Multi-Camera Vessel-Speed Enforcement by Enhancing Detection and Re-Identification Techniques †

Sensors 2021, 21(14), 4659; https://doi.org/10.3390/s21144659
by Matthijs H. Zwemer 1,2,*,‡, Herman G. J. Groot 1,*,‡, Rob Wijnhoven 2, Egor Bondarev 1 and Peter H. N. de With 1
Reviewer 1: Anonymous
Reviewer 2: Anonymous
Sensors 2021, 21(14), 4659; https://doi.org/10.3390/s21144659
Submission received: 14 June 2021 / Revised: 30 June 2021 / Accepted: 1 July 2021 / Published: 7 July 2021
(This article belongs to the Collection Computer Vision Based Smart Sensing)

Round 1

Reviewer 1 Report

Proposed article is interesting and important. There is some general questions and/or unclear issues.

1) Please explain why the Authors decided to place the cameras observing the moving vessels in such a way that the movement in opposite directions is observed?
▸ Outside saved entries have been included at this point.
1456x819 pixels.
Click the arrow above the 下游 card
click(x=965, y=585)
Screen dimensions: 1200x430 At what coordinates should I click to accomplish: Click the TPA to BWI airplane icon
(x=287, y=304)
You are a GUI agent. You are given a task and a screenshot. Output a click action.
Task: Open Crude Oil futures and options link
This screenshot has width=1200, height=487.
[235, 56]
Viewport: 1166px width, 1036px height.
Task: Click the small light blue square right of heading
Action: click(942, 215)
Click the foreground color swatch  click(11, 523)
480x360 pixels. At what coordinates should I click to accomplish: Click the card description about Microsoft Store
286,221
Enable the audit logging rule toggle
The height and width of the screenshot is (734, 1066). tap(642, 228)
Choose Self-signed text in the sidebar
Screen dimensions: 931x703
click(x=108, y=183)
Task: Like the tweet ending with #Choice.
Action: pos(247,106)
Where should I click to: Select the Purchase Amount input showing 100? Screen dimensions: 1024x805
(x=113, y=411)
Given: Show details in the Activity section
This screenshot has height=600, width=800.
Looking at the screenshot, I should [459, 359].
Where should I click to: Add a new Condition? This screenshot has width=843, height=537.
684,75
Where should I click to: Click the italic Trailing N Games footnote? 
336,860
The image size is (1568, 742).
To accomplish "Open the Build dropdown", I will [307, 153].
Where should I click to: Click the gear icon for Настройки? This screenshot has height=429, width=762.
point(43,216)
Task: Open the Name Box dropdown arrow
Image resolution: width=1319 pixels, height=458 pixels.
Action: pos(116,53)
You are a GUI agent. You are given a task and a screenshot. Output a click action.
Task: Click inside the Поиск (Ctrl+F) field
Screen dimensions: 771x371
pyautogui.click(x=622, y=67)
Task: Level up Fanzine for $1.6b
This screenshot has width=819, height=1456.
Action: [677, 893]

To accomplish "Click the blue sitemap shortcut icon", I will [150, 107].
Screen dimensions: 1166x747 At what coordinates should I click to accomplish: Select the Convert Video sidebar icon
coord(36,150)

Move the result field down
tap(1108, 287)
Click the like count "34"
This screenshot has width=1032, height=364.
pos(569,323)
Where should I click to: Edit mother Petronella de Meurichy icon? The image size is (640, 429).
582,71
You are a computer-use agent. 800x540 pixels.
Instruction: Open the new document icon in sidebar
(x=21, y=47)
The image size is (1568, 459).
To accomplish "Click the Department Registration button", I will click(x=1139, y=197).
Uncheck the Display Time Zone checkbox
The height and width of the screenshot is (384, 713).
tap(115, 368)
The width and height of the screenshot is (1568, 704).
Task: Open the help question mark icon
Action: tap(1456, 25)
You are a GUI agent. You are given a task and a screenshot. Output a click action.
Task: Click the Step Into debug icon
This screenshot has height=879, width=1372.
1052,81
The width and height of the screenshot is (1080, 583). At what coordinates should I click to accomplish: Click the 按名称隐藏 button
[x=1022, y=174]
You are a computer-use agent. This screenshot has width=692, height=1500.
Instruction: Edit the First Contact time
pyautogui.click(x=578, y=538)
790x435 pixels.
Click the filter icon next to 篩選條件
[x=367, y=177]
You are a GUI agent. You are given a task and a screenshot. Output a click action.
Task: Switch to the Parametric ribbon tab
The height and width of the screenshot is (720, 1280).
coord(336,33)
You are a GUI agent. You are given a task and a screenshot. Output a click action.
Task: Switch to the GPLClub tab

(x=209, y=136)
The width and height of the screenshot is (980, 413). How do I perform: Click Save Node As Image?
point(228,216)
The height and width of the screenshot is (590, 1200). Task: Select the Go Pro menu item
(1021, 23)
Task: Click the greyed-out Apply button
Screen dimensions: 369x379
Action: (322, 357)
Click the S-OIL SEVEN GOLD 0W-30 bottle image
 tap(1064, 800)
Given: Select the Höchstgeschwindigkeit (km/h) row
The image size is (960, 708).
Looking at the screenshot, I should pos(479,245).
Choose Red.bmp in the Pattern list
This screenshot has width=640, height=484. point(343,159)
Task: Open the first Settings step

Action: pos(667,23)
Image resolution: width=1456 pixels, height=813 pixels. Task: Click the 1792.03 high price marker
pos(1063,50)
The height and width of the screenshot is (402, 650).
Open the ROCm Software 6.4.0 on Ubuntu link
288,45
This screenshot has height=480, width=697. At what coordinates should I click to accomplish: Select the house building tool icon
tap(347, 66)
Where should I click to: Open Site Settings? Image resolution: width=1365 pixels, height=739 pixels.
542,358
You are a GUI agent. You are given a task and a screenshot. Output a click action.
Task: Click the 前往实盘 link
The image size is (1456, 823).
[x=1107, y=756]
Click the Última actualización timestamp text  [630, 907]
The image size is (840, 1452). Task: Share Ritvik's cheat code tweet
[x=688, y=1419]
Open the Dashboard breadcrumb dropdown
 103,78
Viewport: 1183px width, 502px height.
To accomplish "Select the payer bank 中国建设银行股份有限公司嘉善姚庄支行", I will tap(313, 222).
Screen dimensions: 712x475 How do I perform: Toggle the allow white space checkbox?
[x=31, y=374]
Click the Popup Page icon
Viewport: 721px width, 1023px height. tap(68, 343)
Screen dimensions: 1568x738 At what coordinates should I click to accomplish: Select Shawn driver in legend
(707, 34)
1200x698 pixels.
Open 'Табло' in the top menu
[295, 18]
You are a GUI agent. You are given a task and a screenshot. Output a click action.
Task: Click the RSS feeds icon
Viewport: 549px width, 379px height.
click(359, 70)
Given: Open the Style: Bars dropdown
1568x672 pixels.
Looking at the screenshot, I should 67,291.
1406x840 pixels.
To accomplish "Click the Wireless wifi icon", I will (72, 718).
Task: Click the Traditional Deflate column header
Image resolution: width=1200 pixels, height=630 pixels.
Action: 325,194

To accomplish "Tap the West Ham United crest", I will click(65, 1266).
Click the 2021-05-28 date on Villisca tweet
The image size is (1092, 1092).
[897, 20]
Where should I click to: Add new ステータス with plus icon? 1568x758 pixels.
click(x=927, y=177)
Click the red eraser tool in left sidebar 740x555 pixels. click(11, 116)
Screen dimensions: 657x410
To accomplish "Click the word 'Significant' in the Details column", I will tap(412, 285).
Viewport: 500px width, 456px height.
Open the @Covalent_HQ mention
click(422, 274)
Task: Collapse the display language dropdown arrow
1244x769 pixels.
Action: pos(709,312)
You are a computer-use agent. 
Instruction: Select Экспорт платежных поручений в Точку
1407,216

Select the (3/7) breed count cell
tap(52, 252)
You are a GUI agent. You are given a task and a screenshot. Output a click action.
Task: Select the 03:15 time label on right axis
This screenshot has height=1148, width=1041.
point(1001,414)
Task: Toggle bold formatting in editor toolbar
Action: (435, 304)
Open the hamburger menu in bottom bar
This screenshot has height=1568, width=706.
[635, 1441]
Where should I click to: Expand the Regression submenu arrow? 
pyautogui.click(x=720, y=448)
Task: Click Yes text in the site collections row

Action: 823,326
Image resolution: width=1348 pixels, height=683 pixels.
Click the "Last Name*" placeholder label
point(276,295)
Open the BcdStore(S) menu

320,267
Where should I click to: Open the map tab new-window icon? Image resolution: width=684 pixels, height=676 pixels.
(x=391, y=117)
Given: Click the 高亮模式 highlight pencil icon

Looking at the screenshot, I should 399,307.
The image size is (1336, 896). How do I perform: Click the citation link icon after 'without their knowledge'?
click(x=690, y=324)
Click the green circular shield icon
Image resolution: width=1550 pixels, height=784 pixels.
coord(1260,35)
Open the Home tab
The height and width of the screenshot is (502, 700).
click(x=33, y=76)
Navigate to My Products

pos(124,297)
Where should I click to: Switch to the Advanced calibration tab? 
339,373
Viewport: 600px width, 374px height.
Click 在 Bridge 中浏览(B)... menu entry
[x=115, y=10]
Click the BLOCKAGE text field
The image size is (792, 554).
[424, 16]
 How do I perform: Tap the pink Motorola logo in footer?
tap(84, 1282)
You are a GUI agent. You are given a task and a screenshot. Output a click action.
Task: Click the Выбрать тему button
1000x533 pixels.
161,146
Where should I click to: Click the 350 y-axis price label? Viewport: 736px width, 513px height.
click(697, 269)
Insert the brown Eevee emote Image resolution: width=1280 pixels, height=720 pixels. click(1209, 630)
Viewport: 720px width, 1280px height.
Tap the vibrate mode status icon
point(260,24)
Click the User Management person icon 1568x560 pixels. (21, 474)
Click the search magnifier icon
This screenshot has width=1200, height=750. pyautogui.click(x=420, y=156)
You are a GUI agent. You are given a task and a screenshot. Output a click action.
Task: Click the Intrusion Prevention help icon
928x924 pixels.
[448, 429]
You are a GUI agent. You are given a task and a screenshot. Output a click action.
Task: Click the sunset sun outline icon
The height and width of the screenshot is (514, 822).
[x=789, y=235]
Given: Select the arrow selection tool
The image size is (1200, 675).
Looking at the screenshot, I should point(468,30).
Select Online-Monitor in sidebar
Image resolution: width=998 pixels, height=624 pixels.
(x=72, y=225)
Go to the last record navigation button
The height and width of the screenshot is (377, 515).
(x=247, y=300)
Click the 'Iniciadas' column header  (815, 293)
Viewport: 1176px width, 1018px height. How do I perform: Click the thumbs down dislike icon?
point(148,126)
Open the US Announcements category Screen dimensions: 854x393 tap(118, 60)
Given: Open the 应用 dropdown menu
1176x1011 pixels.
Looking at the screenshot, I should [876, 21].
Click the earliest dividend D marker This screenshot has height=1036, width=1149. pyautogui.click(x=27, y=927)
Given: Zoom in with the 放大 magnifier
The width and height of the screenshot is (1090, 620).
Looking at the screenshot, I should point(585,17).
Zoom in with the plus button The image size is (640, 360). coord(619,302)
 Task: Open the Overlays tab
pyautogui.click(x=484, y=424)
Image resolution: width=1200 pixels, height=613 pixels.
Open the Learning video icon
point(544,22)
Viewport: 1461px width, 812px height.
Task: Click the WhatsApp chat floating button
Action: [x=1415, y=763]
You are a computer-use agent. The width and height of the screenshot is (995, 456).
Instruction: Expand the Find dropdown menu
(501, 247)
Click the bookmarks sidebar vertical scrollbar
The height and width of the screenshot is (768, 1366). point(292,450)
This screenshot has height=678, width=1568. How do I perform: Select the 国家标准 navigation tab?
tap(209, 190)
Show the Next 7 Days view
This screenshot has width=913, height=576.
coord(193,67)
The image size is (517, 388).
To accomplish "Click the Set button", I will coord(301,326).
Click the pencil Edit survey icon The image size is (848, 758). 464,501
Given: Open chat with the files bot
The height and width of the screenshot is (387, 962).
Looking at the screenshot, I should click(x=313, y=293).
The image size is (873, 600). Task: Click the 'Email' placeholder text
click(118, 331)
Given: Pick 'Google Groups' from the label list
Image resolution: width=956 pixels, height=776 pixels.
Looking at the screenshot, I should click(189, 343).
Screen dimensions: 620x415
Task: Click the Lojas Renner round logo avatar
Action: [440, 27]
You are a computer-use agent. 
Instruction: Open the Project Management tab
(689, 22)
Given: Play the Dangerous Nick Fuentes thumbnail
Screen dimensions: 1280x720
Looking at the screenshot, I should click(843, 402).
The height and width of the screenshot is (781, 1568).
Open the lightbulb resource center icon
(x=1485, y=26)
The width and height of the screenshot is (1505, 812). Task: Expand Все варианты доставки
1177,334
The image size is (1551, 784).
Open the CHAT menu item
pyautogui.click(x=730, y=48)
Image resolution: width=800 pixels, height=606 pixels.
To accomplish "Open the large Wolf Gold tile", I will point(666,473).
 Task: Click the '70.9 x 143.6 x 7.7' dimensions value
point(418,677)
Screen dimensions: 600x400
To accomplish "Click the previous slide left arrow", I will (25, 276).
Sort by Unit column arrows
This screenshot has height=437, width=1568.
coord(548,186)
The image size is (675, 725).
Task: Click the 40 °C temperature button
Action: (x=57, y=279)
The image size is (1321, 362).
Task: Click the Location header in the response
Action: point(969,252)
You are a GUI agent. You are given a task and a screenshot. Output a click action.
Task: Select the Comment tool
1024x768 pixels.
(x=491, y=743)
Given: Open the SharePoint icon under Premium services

From the point of view of the efficiency e.g. of the reID algorithm, would it not be more useful to observe vessels from a similar, preferably the same, perspective?

2) The title of the article includes the phrase "Vessel-Speed Enforcement" which suggests that the one of the describe main research problem will be determining the speed of vessels. The article lacks an in-depth analysis of this issue. Please complete the article with the scope related to determining the vessels' speed and indicate the methods of its validation and verification. 

Author Response

Please see the attachment

Author Response File: Author Response.pdf

Reviewer 2 Report

===== Synopsis:

The study introduces a system estimating the speed of vessels passing through a canal by means of two cameras separated by some distance (several hundred meters). A novel vessel dataset is introduced and a variety of networks are tested. The study is more concerned with Software evaluation than with Hardware evaluation.

 

===== General Comments:

The study reads well in general, and I enjoyed working my way through, but it is suffocating and confusing nevertheless toward the end. The reasoning of the author's choice for DeepNetworks is good - it's hard to comprehend the chaos of networks in general, but the authors introduced that part very clearly. I've learned something from that.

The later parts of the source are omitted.